In March 1941, Cunningham met Gordon Elmer Friesen (1909-1996). They were married on 23 July 1941. They moved to New York City and were invited by Pete Seeger to stay at the Almanac House, a three-story house rented by the Almanac Singers, a topical singing group. Cunningham performed with the Almanac Singers and appeared on their album Dear Mr. President . In December 1942, Cunningham and Friesen moved to Detroit to establish a Detroit branch of the Almanacs. They returned to New York City in May 1944, where Friesen worked for the Office of War Information and Cunningham performed and wrote songs for People's Songs, a radical musical organization. Their daughters Jane and Aggie were born in the late 1940s. In the 1950s, the family struggled with health problems, poverty, and battles with the welfare system.

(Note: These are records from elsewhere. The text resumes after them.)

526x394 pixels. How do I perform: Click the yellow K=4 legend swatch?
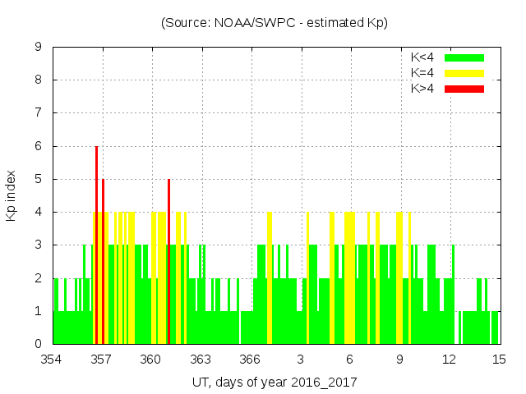(x=464, y=73)
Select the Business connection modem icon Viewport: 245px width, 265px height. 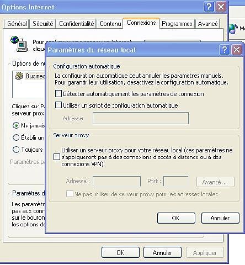click(x=19, y=76)
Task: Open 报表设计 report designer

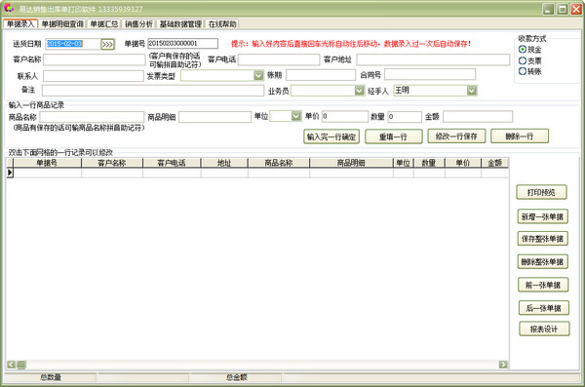Action: (544, 329)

In the early 1960s, Cunningham and Friesen founded Broadside, a magazine devoted to topical songs. Performer and songwriter Gil Turner aided Broadside in its early years. Turner was emcee at Gerde's Folk City, a popular folk club in Greenwich Village. Turner knew many young performers, including Bob Dylan, Phil Ochs, and Tom Paxton, and brought them to monthly meetings at Cunningham and Friesen's apartment where they sang songs into a tape recorder. Cunningham transcribed the songs and, with Friesen and Turner, decided which ones to publish. Songwriters began coming to the apartment on their own or sending their taped songs. Broadside quickly emerged as the premier national platform for topical songs.
In 1980, Cunningham and Friesen reluctantly gave up Broadside . In the mid-1980s, a collective of eight people, including Cunningham, Friesen, and their daughter Jane, regained control of the magazine. They produced issue 181 in June 1987 and continued production until issue 187 in late 1988. Cunningham and Friesen's autobiography Red Dust and Broadsides: A Joint Autobiography was published in 1999.